[Pixel coordinate grounding data]
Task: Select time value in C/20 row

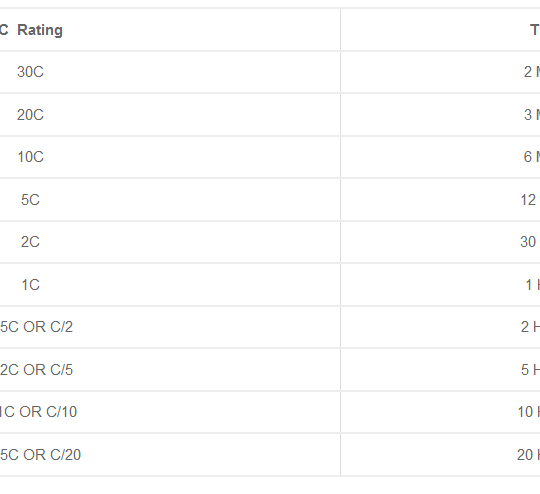Action: pyautogui.click(x=528, y=455)
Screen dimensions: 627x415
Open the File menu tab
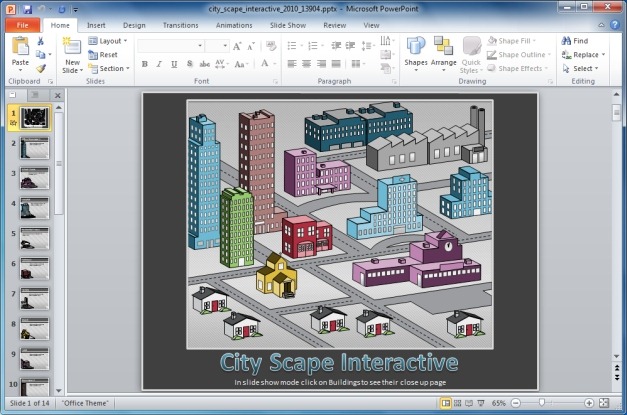pyautogui.click(x=22, y=24)
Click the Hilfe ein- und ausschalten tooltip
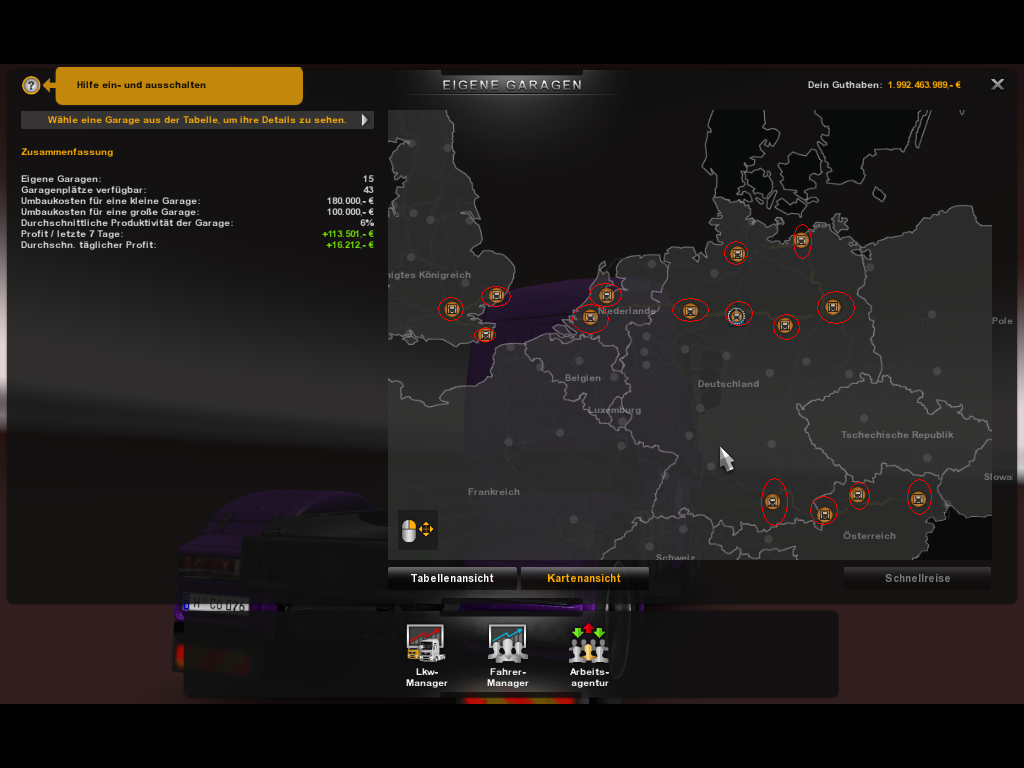This screenshot has width=1024, height=768. tap(179, 86)
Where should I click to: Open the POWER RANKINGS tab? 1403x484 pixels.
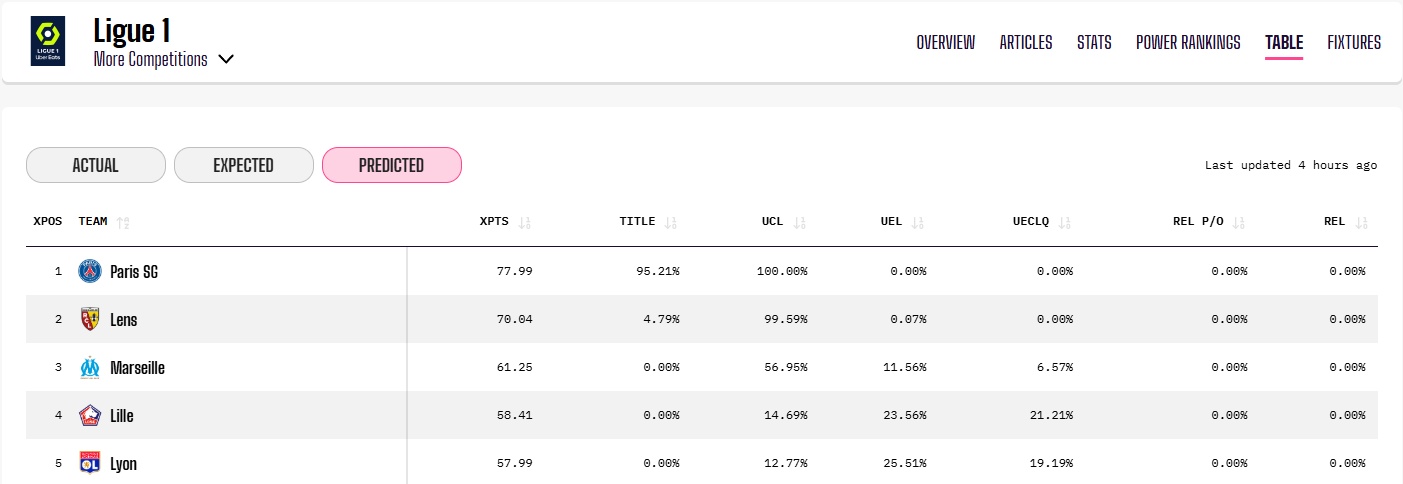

_Task objective_.
Starting at the line that contains "Open the File menu tab", write out every line through the end of the entries, both ends included, without any pictures.

_Output of the task_.
Open the File menu tab
pyautogui.click(x=22, y=24)
Click the Hilfe ein- und ausschalten tooltip
This screenshot has width=1024, height=768. tap(179, 86)
Where should I click to: Open the POWER RANKINGS tab? 1403x484 pixels.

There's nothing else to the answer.